Si nos preguntasen cuál es la imagen que nos viene por primera vez a la mente cuando escuchamos la palabra «migrante», probablemente surgirían alguna de estas tres imágenes: un joven africano saltando la valla, una patera llena a rebosar de personas, o una madre con hijos huyendo de la guerra.

Quizá esos rostros sin nombre, lejanos, que aparecen como una noticia más del telediario (o ya ni eso), son una de las realidades sufrientes de nuestro mundo de hoy. La de los desplazados, migrantes, refugiados…

Pero la invitación de hoy no es sólo a mirar esas fronteras más mediáticas; también existen fronteras más invisibles dónde tenemos mucho que hacer. Podemos buscar imágenes más cercanas, a nuestro alrededor: el compañero de pupitre o de trabajo, el vecino del primero, o la persona que se sienta a nuestro lado en la iglesia. Ahí también ponemos fronteras que, muchas veces, son difíciles de superar.

A menudo sentimos miedo a lo diferente, o tal vez vergüenza o desconfianza ante una persona desconocida. O quizá sintamos interés, o compasión, que nos permitan dar el salto para encontrarnos con personas que tienen un nombre, una historia y un rostro muy diferentes a nuestros círculos habituales.

[Datos guardados]
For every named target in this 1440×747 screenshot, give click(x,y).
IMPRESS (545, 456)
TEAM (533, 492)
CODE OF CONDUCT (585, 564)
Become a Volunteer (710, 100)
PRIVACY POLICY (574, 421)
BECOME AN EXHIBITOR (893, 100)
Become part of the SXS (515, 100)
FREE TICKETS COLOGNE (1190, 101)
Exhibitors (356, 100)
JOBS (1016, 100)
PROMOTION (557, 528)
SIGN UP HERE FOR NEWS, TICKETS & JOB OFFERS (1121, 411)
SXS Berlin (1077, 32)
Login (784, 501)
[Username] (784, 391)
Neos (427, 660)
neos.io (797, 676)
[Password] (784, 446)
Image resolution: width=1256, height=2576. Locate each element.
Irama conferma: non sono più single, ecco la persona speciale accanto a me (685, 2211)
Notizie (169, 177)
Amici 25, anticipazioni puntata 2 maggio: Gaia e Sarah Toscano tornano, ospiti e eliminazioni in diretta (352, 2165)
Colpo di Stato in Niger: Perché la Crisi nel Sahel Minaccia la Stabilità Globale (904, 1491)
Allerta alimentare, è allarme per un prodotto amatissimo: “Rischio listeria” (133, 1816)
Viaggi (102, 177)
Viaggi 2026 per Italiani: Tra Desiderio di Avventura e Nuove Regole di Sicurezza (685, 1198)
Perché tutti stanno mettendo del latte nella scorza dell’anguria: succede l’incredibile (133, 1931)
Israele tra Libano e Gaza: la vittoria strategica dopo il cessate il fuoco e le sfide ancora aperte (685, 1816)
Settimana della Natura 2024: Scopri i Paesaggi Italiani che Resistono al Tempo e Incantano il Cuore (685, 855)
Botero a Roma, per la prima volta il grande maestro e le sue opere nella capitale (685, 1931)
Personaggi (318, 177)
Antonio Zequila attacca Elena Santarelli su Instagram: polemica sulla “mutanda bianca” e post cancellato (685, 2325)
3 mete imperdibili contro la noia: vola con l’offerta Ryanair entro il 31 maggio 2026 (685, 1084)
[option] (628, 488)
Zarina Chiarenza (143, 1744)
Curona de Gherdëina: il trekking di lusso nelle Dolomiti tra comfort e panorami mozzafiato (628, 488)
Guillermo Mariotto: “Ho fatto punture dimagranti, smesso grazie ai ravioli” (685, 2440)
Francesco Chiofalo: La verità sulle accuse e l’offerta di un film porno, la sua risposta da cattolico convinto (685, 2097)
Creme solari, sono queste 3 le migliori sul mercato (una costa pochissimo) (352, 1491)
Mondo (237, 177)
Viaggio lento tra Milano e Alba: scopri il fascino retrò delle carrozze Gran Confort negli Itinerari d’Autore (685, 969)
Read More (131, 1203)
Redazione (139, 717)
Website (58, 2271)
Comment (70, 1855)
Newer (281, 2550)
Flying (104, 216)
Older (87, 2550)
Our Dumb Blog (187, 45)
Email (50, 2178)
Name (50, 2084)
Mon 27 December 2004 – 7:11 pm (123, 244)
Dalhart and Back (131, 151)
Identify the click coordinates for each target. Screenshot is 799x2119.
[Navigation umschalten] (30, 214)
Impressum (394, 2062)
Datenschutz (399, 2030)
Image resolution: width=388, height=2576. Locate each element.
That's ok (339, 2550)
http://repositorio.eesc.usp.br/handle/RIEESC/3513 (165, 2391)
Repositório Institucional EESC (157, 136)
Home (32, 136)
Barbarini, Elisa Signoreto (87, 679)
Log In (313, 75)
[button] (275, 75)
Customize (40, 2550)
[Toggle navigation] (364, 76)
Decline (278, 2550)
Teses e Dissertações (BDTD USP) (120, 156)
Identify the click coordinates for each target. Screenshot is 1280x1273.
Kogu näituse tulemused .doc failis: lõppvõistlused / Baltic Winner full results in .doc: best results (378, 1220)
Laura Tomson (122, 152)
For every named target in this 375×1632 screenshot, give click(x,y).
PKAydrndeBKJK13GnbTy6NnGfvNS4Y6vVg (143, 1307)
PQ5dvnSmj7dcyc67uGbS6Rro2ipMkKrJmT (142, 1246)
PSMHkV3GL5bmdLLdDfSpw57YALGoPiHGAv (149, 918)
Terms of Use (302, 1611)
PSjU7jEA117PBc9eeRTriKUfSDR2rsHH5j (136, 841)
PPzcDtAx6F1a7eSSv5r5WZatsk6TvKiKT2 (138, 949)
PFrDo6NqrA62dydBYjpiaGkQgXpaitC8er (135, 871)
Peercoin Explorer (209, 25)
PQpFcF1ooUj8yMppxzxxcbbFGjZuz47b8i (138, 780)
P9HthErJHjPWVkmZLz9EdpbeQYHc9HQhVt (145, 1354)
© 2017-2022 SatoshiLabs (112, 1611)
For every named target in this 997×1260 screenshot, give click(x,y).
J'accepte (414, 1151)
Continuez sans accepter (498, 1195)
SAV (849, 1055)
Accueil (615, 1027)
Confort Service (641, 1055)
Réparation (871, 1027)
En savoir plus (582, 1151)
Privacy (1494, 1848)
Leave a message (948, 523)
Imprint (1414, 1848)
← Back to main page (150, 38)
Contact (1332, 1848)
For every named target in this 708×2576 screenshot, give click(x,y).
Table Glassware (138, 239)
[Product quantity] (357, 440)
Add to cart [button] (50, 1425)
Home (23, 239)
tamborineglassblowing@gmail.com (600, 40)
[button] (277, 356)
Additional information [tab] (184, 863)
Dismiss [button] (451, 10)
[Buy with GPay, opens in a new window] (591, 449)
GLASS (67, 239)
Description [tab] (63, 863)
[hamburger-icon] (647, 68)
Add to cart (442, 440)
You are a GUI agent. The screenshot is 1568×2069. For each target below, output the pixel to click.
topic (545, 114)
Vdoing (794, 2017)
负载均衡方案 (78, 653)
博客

**Qué hacer:**
(a) Enumera los sentimientos que el fragmento sobre los migrantes y las fronteras nombra ante lo diferente o ante una persona desconocida.
(b) Continúa el fragmento sobre los migrantes y las fronteras a partir de su última oración.
Para resolver el ejercicio no hacen falta las líneas.

**Respuestas:**
(a) Miedo, vergüenza, desconfianza, interés y compasión.

(b)
Estamos invitados, como hizo Jesús con la samaritana, a superar las fronteras personales. A no quedarnos en lo superficial, en el color de la piel o en el acento, sino a profundizar hasta valorar la dignidad de cada persona más allá de nuestros prejuicios y estereotipos iniciales. Cada encuentro con el otro es una oportunidad para crecer, para aprender y para descubrir la riqueza que se esconde en la diversidad. Que nuestro caminar esté marcado por la cercanía y el compromiso de hacer de este mundo un lugar más justo y humano, donde cada persona, sin importar su origen, pueda encontrar un hogar en nuestro abrazo sincero.